Les Aventures d'Epsilon
Décidément, j’ai lu presque toute les « bonnes » BD de mon CDI, il me reste plus que les BDs éducatives qui ont été sûrement empruntés par deux personnes (dont un prof :)). Ahhhh, le quizz du Kangourou, c’est un concours de maths, je les fait (un peu forcé par mon professeur) où j’ai plutôt réussi et donc, où j’ai gagné plein de livre de maths (ouééééé :( ). Mais bon il faut le dire les maths ça n’intéresse pas les jeunes, d’ailleurs les djeun’s savent pas lire alors tu parles qu'ils vont les ouvrir leurs bouquins. Les djeun's ça lit que des mangas et « Titeuf » … En voilà une idée, une BD sur les Maths. Il suffit pas de mettre trois pauvres gags sur les maths pour que ceux qui ne les ont jamais aimés/travaillés se mettent subitement à adorer les maths. Là où on voit que les Éditions du Kangourou se foutent de nous c’est qu'ils auraient pu s’appliquer pour ceux qui aiment les maths (ou les profs). Mais le dessin n’est pas du tout maîtrisé, il n’est pas beau, les proportions ne sont pas réussies, les décors sont inexistants, et en guise de couleurs, on nous a foutus QUE des dégradés tout pourris (même la couverture en est remplie de toute façon elle est hyper moche). De plus je ne vois pas l’intérêt de faire une BD sur les maths si c’est ne pas pour les rendre plus attractif ; j’aurais pensé pour que les maths ne restent pas abstraits, il fallait les mettre dans des situations possibles. Les Éditions du Kangourou ont pensé comme moi… pendant 3 pages, puis pour contourner le problème, hop, le débile profond de personnage principal détestable (comme tous les personnages) a des amis imaginaires carré ou triangle… Et pour bien enfoncer le clou de la nullité, on nous met plein de jeux de mots ou gags vaseux en guise de chute. Pour nous achever, on nous met un dossier sur les principaux théorèmes à la fin du livre. Je croyais que je me marrerais devant ce gouffre de nullité, il s’est passé le contraire.

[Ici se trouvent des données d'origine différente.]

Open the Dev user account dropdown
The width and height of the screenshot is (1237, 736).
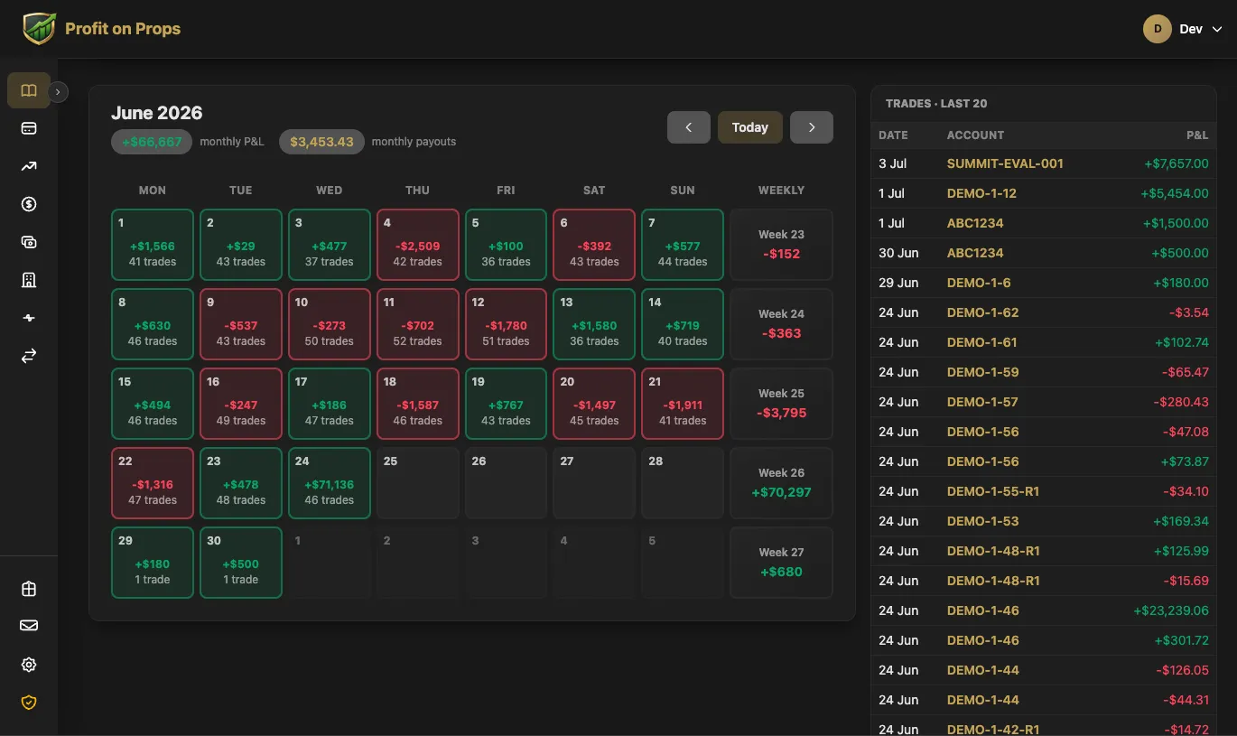(x=1183, y=29)
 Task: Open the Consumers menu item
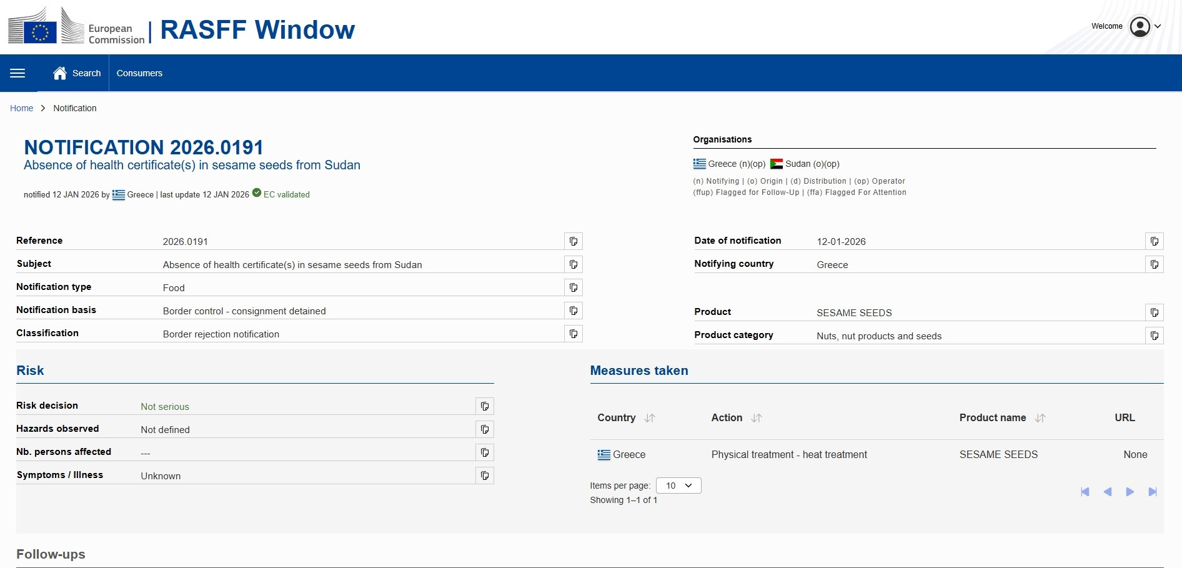click(x=139, y=73)
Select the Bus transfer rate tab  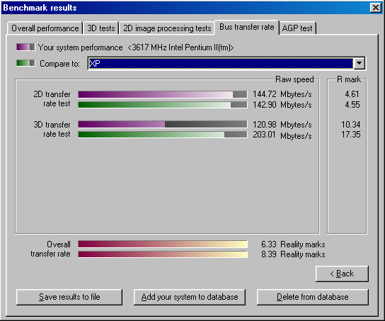[247, 27]
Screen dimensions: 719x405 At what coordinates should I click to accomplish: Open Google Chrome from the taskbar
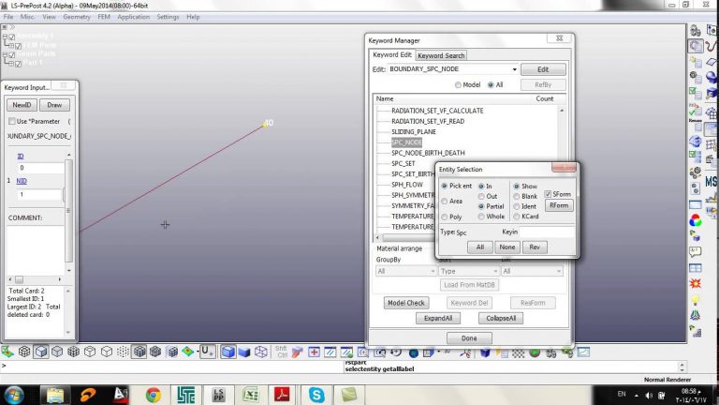[x=154, y=394]
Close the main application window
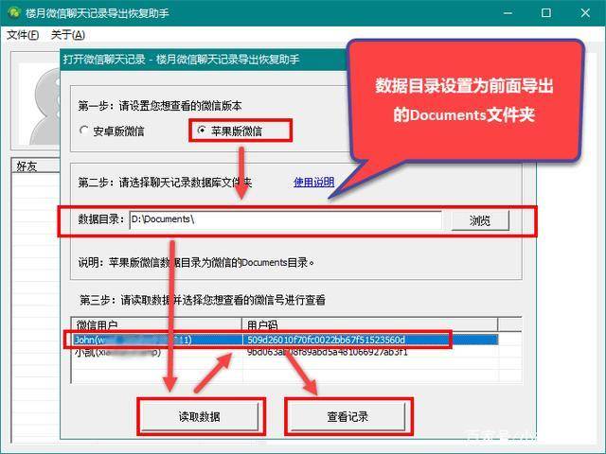Viewport: 606px width, 454px height. click(x=585, y=13)
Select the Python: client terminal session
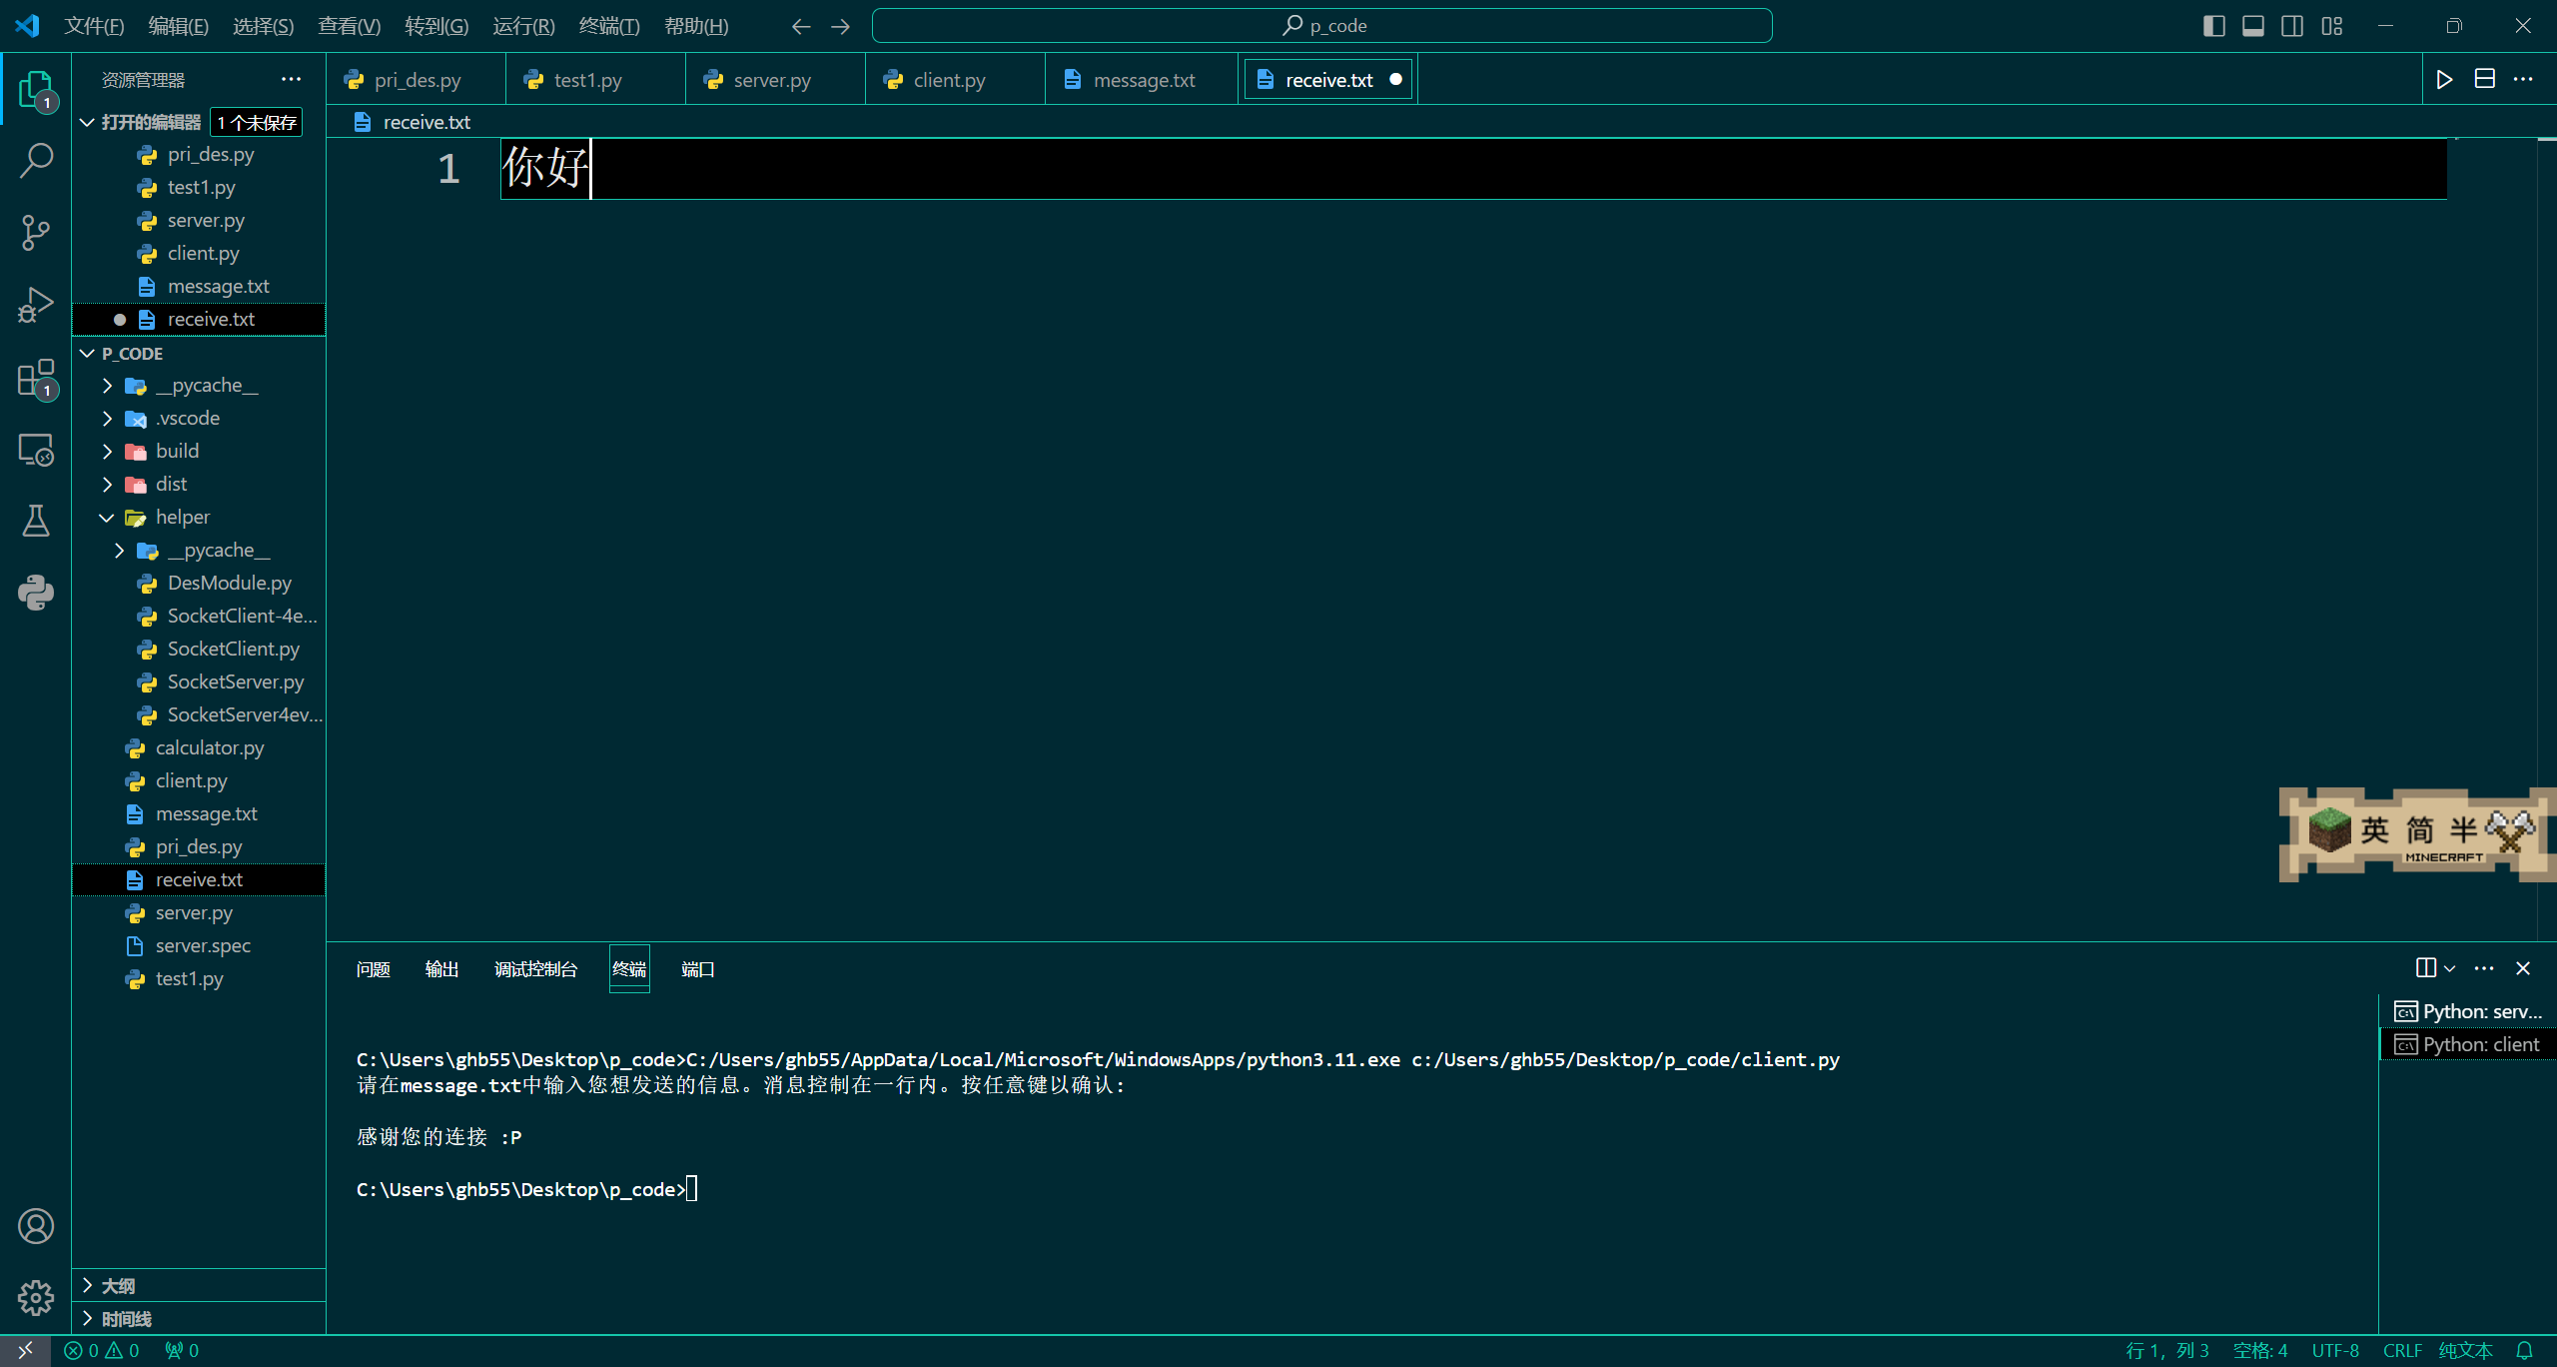 click(2467, 1043)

Très fastidieux à lire, et dire qu’un autre tome est sorti… A oublier.
Les Dessous des nanas
Après nous avoir sorti des séries inoubliables telles que Les Brunes et Les Chauves, Did revient à ses premières amours, les femmes. Et nous explique tout. Bon, ce n'est pas avec ça que j'y comprendrai quelque chose, soyons clair. :) Je ne vois pas trop l'intérêt d'ailleurs de faire une telle BD, qui reprend en gros les blagues machistes qu'on connaît tous et les met en images. Non seulement c'est nul, mais c'est donc en plus réchauffé de chez réchauffé. Le dessin de Michel Achard n'est pas foncièrement moche, mais sursaturé de couleurs, et hésitant entre du sous-Franquin et du sous-Jim, il n'a aucun caractère.